Município paraense das palafitas não permite carros e motos.
Moradores ‘turbinam’ os chamados bicitáxis com tocador de DVD.

Laura Brentano Do G1, em Afuá (PA)

Bicitáxi do morador Elisomar Gemaque chega a valer R$ 10 mil (Foto: Laura Brentano/G1)
Bicitáxi do morador Elisomar Gemaque chega a valer R$ 10 mil (Foto: Laura Brentano/G1)

Aparelho de DVD, caixa de som potente e tela de vídeo não são componentes exclusivos para carros. Em Afuá (PA), cidade da Ilha do Marajó, os moradores gastam dinheiro turbinando os seus bicitáxis.

Na série lig@dos, o G1 vai mostrar como pessoas de diferentes locais se relacionam com a tecnologia. Na primeira etapa, mostraremos três cidades em diferentes estados da região Norte do país. Mande suas perguntas na área de comentários ao final da reportagem.

O primeiro modelo criado por Gonçalves em 1995, com três rodas (Foto: Laura Brentano/G1)
O primeiro modelo criado por Gonçalves em 1995,
com três rodas (Foto: Laura Brentano/G1)

Como o município não permite carros e motos, a solução encontrada por Raimundo Gonçalves para ter mais conforto foi o bicitáxi. Em 1995, ele criou o primeiro modelo que, na época, tinha três rodas. “Durante quatro anos, eu tinha o único bicitáxi da cidade. As pessoas pagavam para dar uma volta nele”, conta.

Pensando em melhorar o seu meio de transporte, Gonçalves juntou duas bicicletas tradicionais e montou o bicitáxi como é mais conhecido hoje. Desde então, já foi criada a “bicilândia” e o “bicitáxi escolar”. “Hoje, quase todas os bicitáxis vêm com DVD ou CD player”, conta. Um bicitáxi simples custa cerca de R$ 1 mil e leva uma semana para ser criado. Os clientes que quiserem incluir outros elementos tecnológicos precisarão desembolsar mais R$ 1 mil.

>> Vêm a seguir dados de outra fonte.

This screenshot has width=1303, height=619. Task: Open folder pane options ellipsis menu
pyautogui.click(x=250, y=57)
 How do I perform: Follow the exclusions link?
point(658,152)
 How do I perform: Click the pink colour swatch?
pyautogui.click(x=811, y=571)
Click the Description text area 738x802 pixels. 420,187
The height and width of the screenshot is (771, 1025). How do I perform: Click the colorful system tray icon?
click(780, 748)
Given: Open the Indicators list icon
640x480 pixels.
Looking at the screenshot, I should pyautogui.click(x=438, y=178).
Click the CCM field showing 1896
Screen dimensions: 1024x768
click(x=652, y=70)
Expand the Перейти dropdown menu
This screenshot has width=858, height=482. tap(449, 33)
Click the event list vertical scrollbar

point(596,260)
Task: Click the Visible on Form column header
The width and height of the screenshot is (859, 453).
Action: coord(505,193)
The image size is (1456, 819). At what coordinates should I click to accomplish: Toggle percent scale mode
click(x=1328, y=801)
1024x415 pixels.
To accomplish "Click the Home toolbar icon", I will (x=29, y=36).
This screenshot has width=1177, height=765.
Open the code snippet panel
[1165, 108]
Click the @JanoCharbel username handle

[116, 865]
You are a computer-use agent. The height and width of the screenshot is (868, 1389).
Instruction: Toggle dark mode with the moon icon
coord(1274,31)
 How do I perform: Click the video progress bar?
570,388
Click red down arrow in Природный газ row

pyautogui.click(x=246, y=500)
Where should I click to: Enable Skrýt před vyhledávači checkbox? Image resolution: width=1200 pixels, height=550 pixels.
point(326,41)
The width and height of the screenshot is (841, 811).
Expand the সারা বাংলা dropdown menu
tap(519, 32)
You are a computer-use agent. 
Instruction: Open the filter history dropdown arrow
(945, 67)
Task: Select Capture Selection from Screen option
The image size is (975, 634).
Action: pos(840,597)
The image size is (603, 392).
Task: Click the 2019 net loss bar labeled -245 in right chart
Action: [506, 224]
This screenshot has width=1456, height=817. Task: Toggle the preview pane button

Afuá - mapa lig@dos (Foto: Editoria de Arte/G1)

 

Há cinco anos, Manoel Lobato, de 39 anos, colocou um aparelho e uma tela de DVD no seu bicitáxi. “Nos finais de semana tiro um dinheirinho levando as pessoas para passear”, conta. Já Elisomar Gemaque, de 36 anos, sempre teve vontade de ter um carro, e acabou adaptando o seu bicitáxi ao seu desejo antigo. “Quando eu vivia em Belém, cheguei a juntar dinheiro para comprar um veículo. Mas acabei optando por um apartamento”.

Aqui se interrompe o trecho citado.